Up Hill and down Dale

We did a day trip into York, once again taking advantage of the park and ride system to avoid the hassle of driving and parking problems. It was a wet drizzly day, and all I can recall some weeks later was just how good the take home ready prepared curry meal pack from Sainsburies was, and cheap at £7 for 3 dishes, rice and naan bread. I'm not sure what that says about York!







On July 14th we left Thorner and headed over to  the coast and had booked into another airb&b at Arnside. This place was a bit more of a risk, as the site didnt include any pictures of room or house, but had many outstanding reviews, and as it was in our budget we thought we would take a punt. It was also to be the first stop where you lived in the home with the host, rather than our earlier stays where we had our own space or apartment. 

So we took the opportunity to make the most of the drive, and went via a small detour through the Yorshire Dales. Of course it was a slow trip, as the lanes are narrow and winding, but we were well rewarded with gorgeous scenery. 





We arrived at Arnside in the late afternoon, and after a few hiccups locating the house, arrived at Vivean and Toms place. First impressions were a bit shaky, but our room seemed fine, and it turned out to be a great stay. Vivean obviously enjoys hosting, and Tom, while perhaps less sociable was very helpful in making recommendations for our sight seeing ideas, and was in charge of cooking the spectacular breakfasts that were served quite formally in the dining room each morning. 

Arnside is located on a huge inlet, and despite several attempts, we didn't get far enough to actually connect with the beach. 

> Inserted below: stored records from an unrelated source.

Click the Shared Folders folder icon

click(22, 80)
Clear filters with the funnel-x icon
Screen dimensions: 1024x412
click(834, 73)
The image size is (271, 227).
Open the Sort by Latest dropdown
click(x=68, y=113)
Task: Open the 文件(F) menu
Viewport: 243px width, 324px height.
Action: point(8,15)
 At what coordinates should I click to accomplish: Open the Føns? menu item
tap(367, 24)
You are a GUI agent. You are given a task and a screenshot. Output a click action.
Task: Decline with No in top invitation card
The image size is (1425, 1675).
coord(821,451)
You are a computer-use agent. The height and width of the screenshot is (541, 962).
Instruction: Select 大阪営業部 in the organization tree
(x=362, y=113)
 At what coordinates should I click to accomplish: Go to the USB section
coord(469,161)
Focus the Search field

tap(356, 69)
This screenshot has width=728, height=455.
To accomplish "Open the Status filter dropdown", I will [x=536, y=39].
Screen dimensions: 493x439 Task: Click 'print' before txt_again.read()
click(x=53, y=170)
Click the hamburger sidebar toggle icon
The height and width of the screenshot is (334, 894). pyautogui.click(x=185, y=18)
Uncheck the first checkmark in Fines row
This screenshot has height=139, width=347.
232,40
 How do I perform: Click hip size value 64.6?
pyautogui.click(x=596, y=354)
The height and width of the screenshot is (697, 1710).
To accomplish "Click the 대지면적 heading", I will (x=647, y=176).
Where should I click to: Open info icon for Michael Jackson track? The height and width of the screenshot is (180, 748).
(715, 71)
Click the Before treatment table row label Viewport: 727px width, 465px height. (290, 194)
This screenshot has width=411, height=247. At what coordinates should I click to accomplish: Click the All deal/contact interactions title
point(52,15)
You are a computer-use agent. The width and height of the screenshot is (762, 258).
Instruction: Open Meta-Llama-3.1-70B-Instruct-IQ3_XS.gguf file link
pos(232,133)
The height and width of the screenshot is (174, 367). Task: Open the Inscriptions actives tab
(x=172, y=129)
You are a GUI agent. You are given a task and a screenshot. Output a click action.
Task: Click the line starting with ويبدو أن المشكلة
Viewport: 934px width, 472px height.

From here we visited the most amazing gardens at Levens Hall. Unfortunately we arrived to late in the day to view the house, and while we were initially a little scathing at the idea of a topiary garden, it was just one of the most amazing gardens I have seen, and certainly a highlight of the trip.











Midnight at the museum - again

We're keen to make the most of our time in London, and are enjoying mixing it up with the usual tourist activities along with a bit of what the locals do. 
Heather insisted I had to be ready to include some week night activities, despite finding my job enough for one day. But Friday is always good, so we met at the tube station, and went out to Kensington where we stopped off for a sangria and tapas. Then a quick stroll to the late night opening at the British Natural History Museum. This is a monthly event, where the kids have mostly gone home, the halls are arranged to allow room for bars selling a variety of beers, bubbles and cocktails, and funky sounds play throughout the main hall. The building is stunning, with ornate detail everywhere, oozing history, and though some of the stuffed exhibits are a bit disturbing, there is a feeling that you're not to far from some of the early botanists and explorers.  At one point when we entered the massive gallery of stones and minerals exhibit, I joked and said I hoped they had some space rocks. Well, when we made it down to the end and discovered the vault, I was rewarded with my first viewing of Mars rocks, along with the massive diamonds, pieces of gold, and probably everything else under the sun (except kryptonite). 
And when we had had enough and stepped outside, we were rewarded with the glorious sight of the building in lights. 







Beautiful intricate ceiling panels that you barely see unless up on the top floor, or you have heather with you to point it out!